**INSTRUCTIONS FOR THE TASK**
Reproduce exactly the lines from the one that holds "1280x630 pixels. How" through the last line of the entries, both ends included, but not the pictures.

--- --- ---

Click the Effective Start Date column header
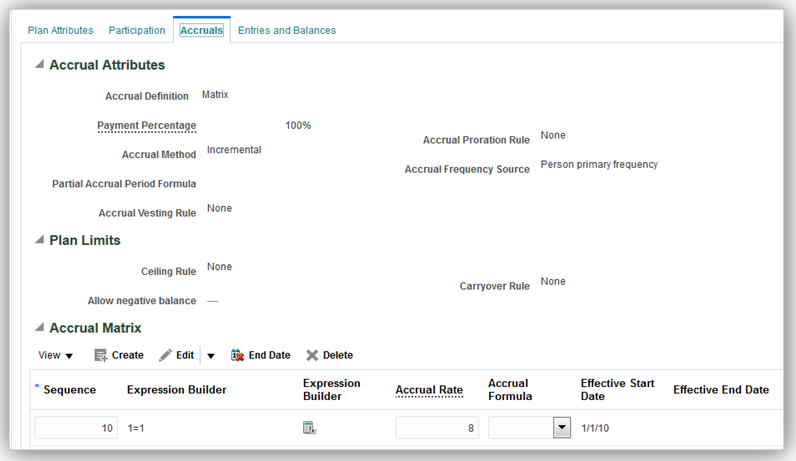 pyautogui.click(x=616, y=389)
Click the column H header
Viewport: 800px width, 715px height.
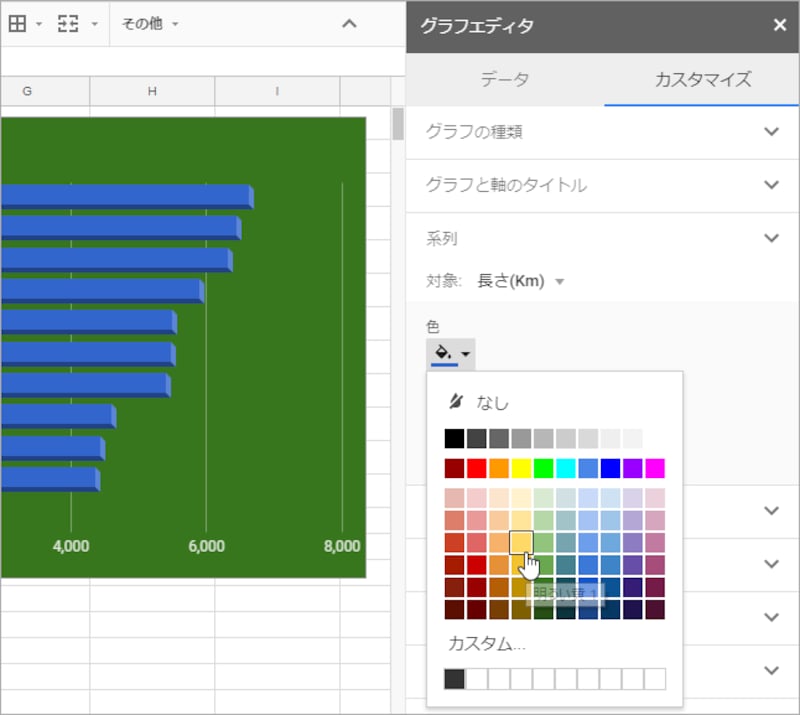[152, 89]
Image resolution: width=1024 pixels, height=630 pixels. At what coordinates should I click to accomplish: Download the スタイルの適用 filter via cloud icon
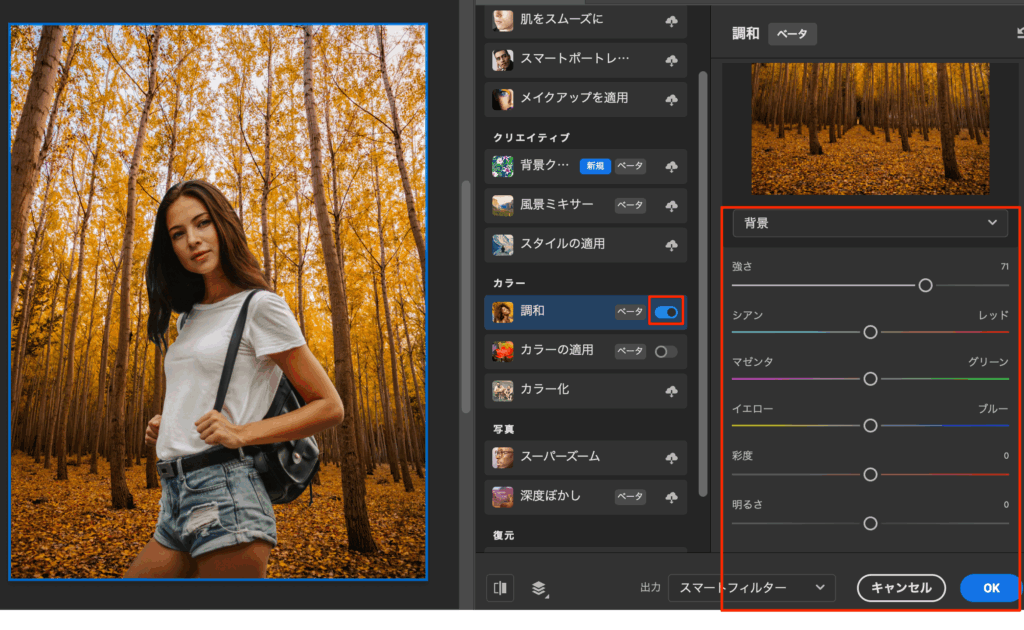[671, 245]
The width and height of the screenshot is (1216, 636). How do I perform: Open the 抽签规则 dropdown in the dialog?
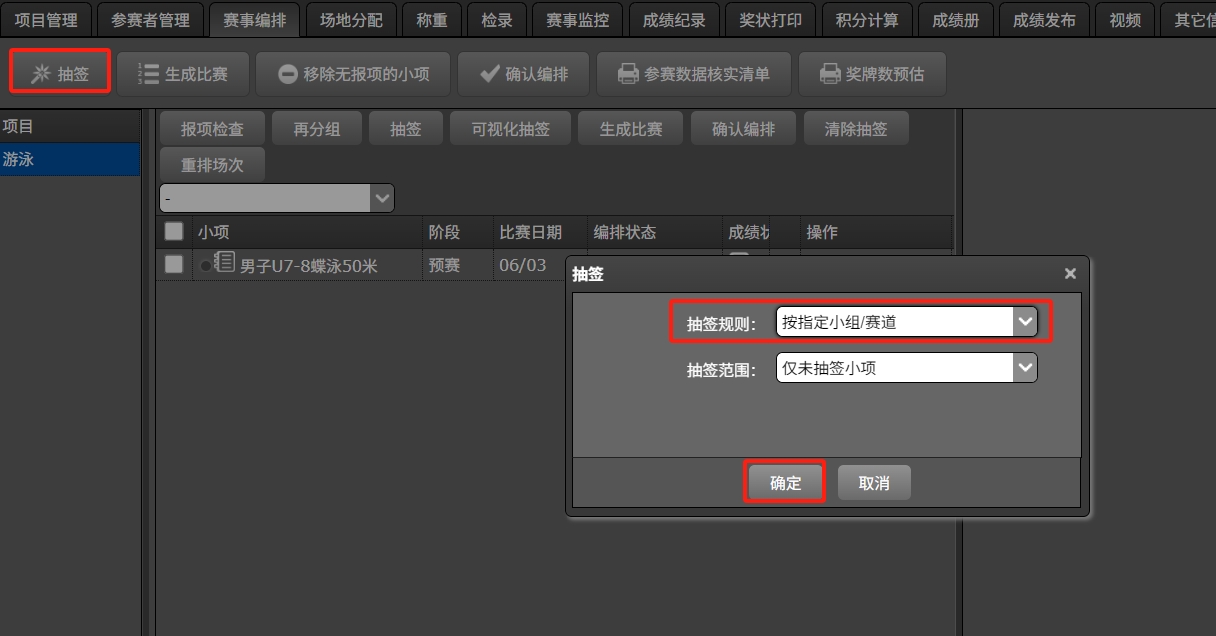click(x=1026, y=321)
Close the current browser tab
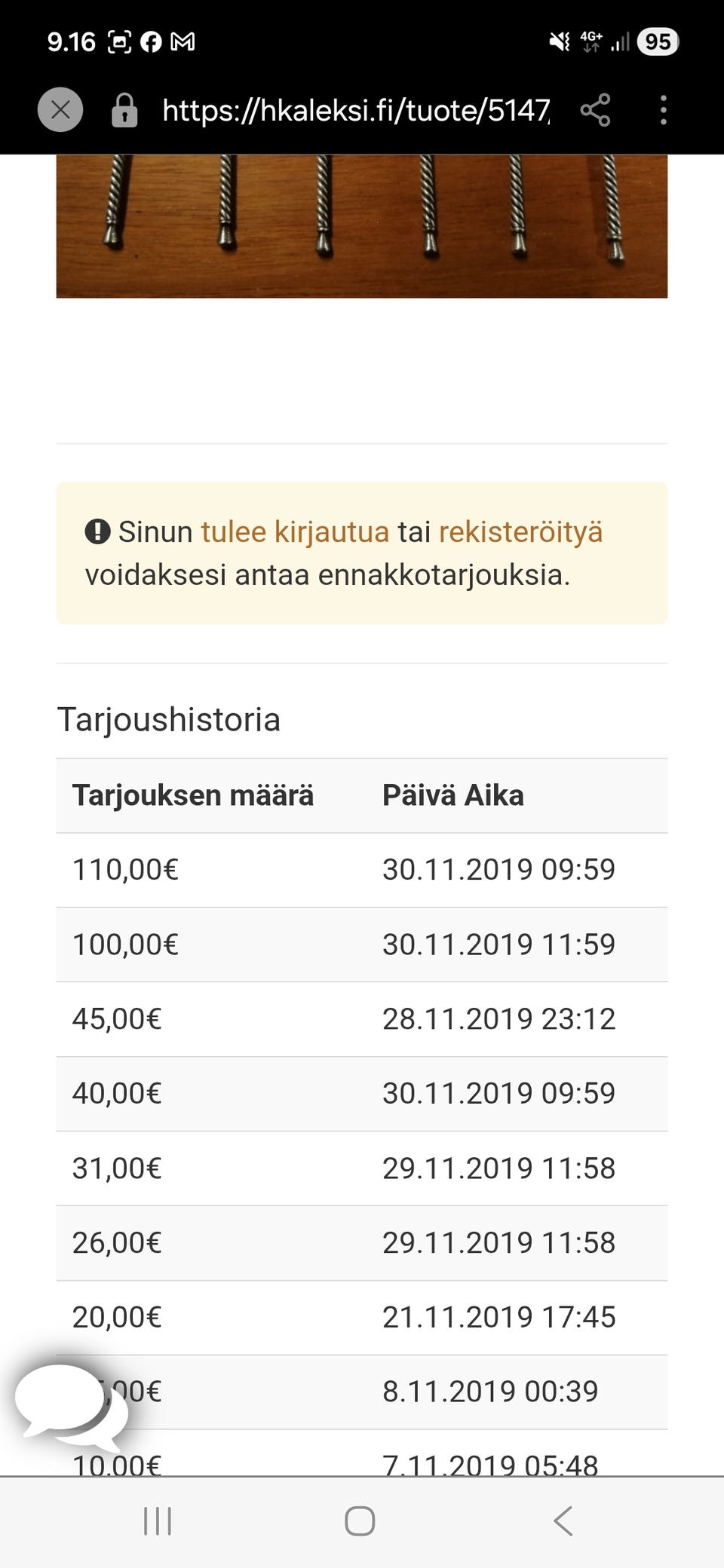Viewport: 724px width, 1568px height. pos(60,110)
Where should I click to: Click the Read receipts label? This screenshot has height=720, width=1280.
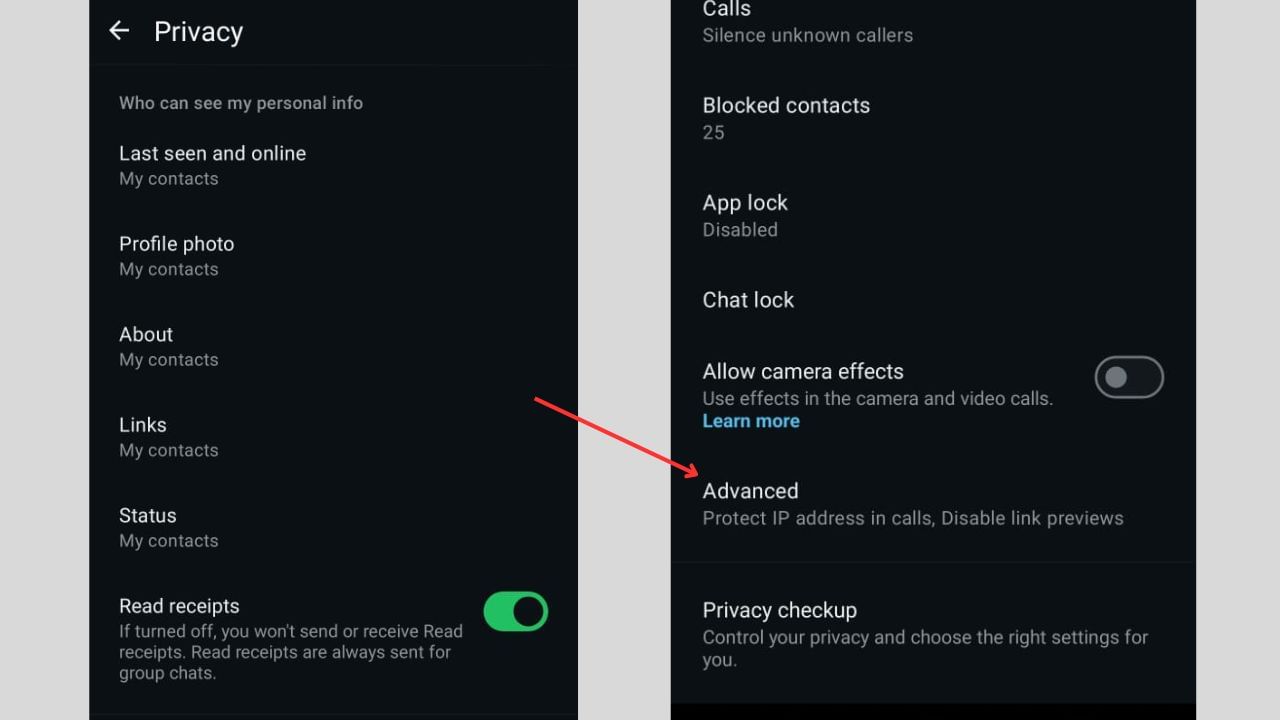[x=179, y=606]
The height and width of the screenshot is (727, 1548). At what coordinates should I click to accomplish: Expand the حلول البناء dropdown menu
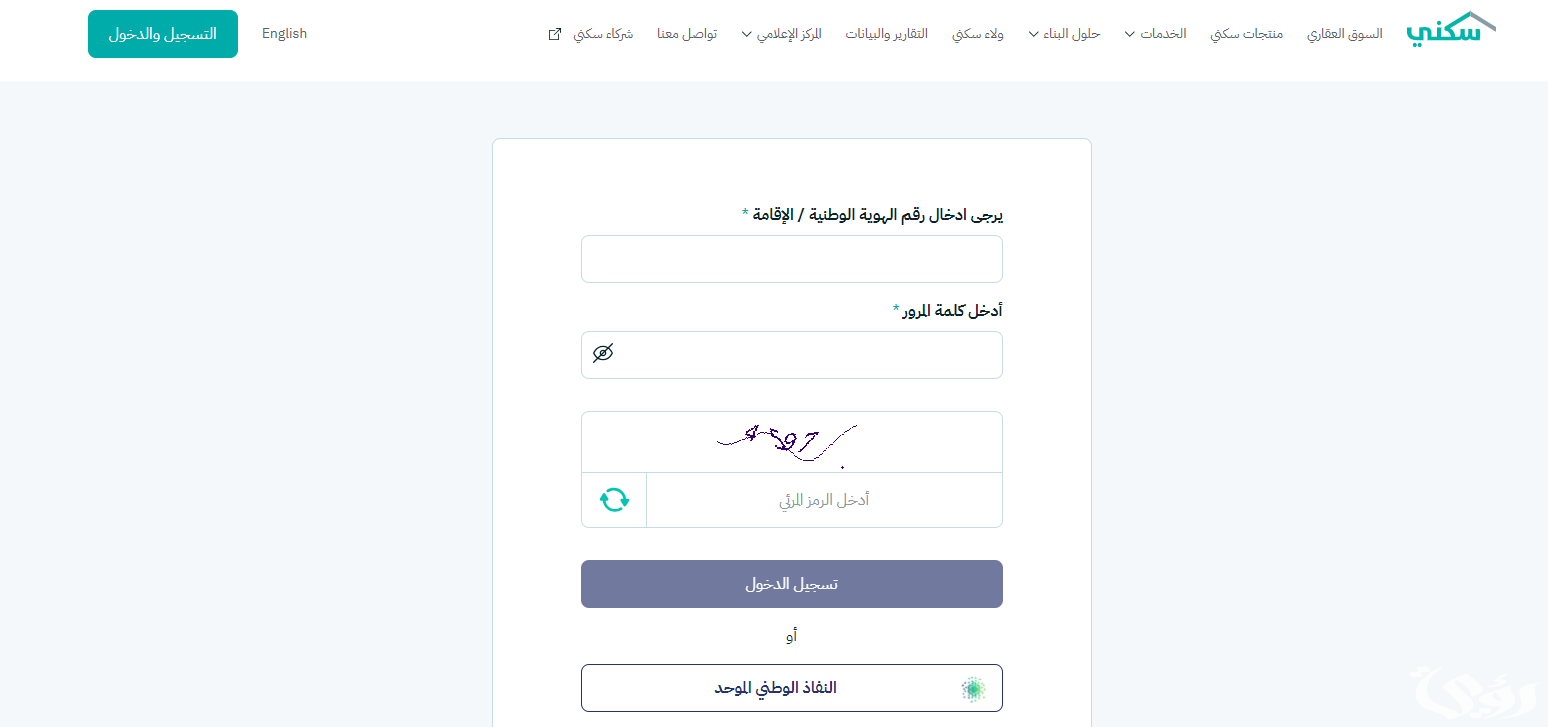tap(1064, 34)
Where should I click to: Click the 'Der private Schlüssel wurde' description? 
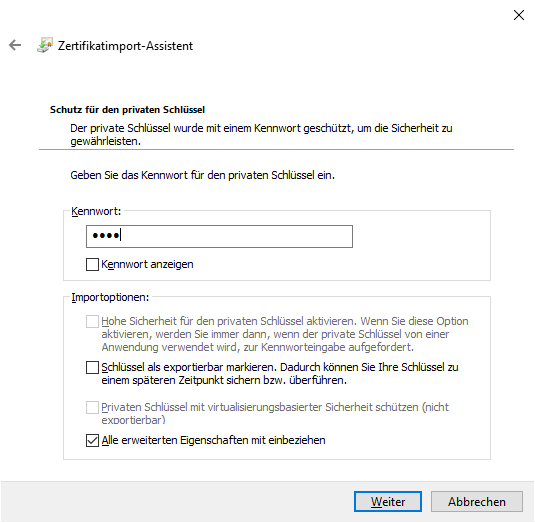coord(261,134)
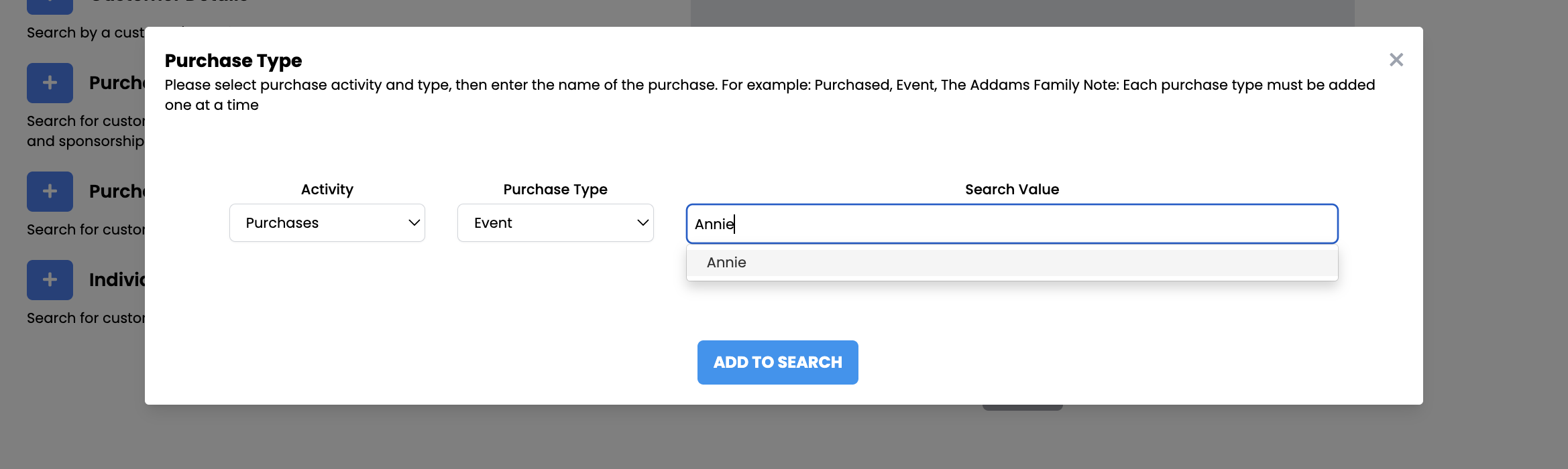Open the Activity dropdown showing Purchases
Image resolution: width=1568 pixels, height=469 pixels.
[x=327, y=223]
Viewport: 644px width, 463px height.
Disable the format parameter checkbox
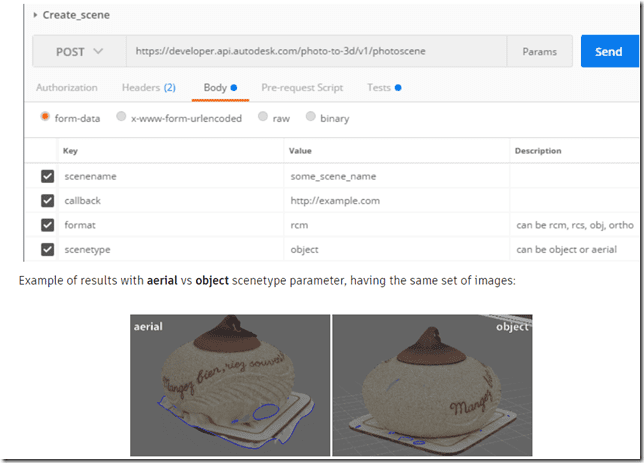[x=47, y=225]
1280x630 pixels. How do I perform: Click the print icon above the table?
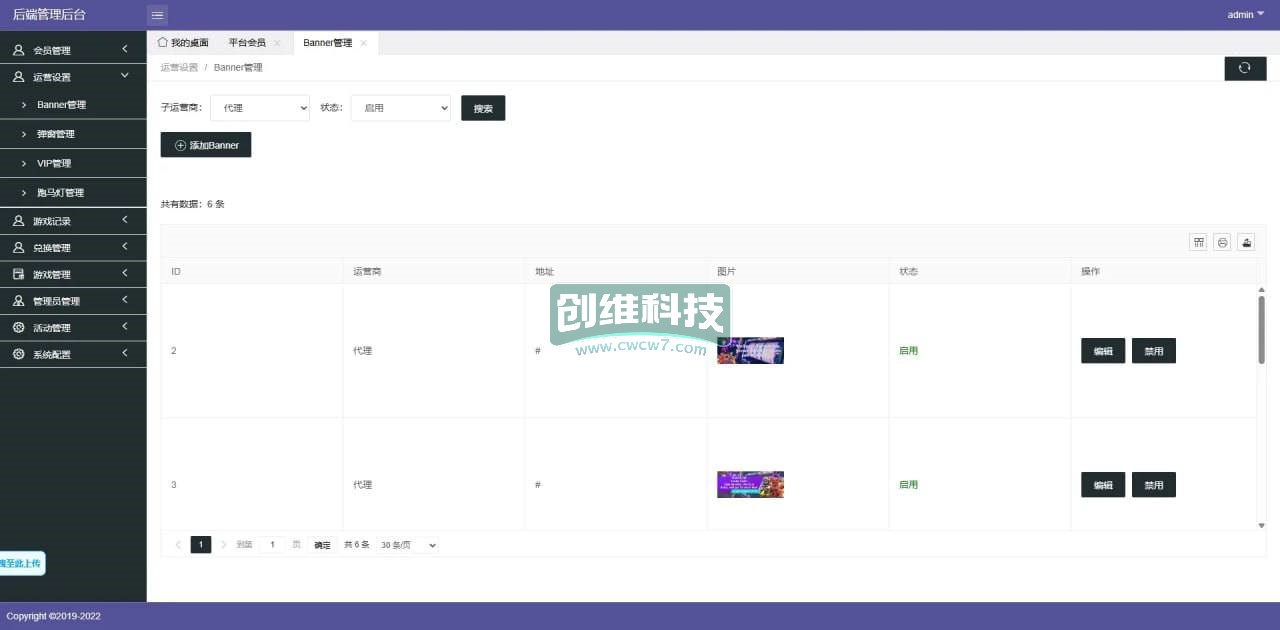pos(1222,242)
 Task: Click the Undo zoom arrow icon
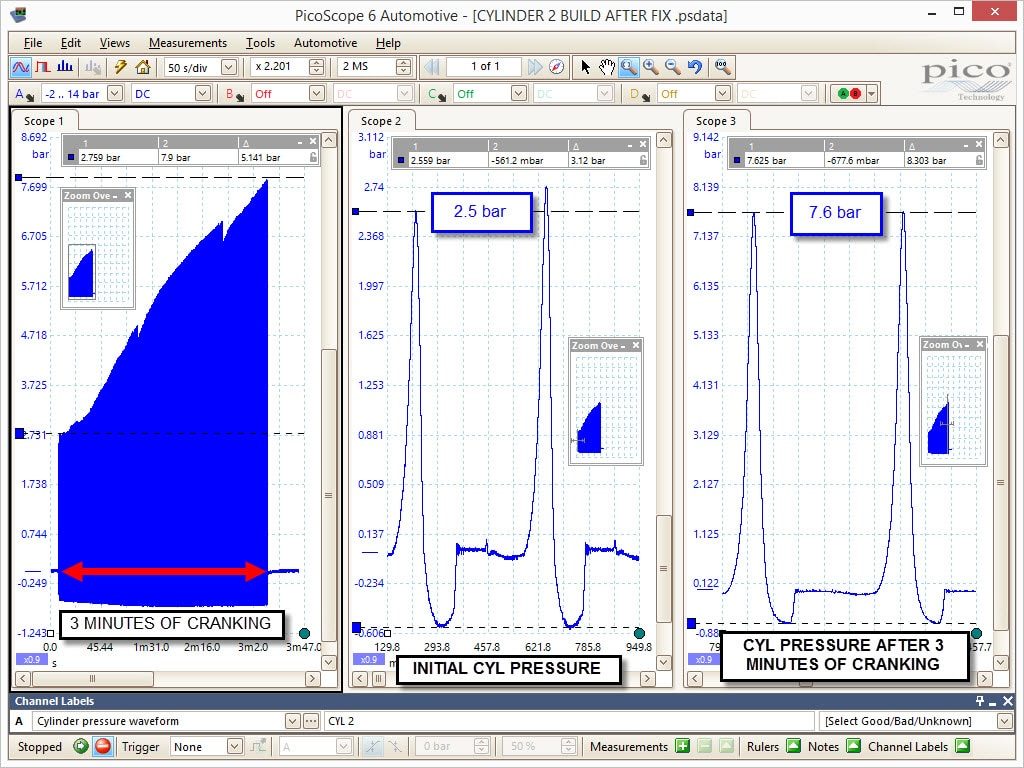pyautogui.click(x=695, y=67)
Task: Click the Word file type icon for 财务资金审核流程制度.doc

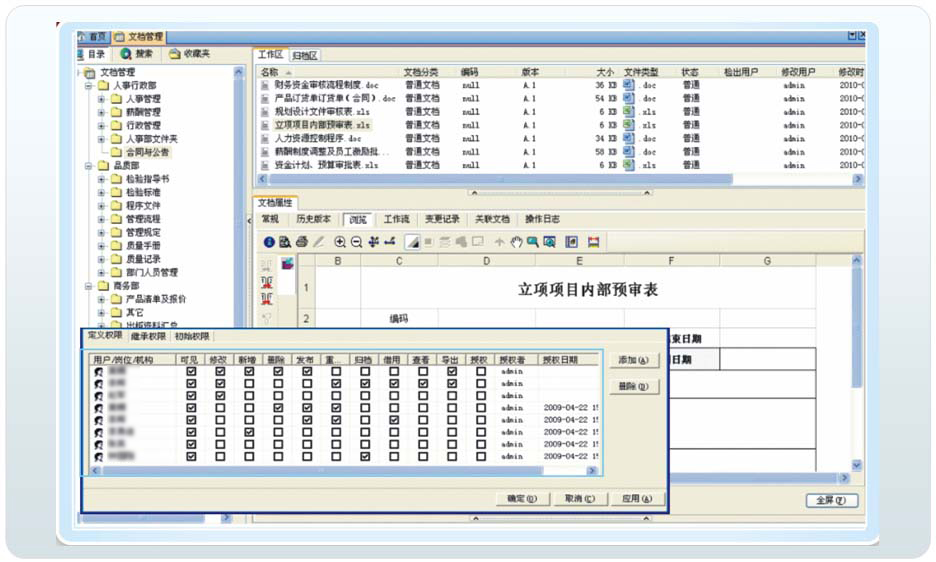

--- --- ---

**YOUR RESPONSE**
1280x630 pixels. How do I perform: Click the print icon above the table?
pos(1222,242)
 Task: Click the Undo zoom arrow icon
pyautogui.click(x=695, y=67)
Task: Click the Word file type icon for 财务资金审核流程制度.doc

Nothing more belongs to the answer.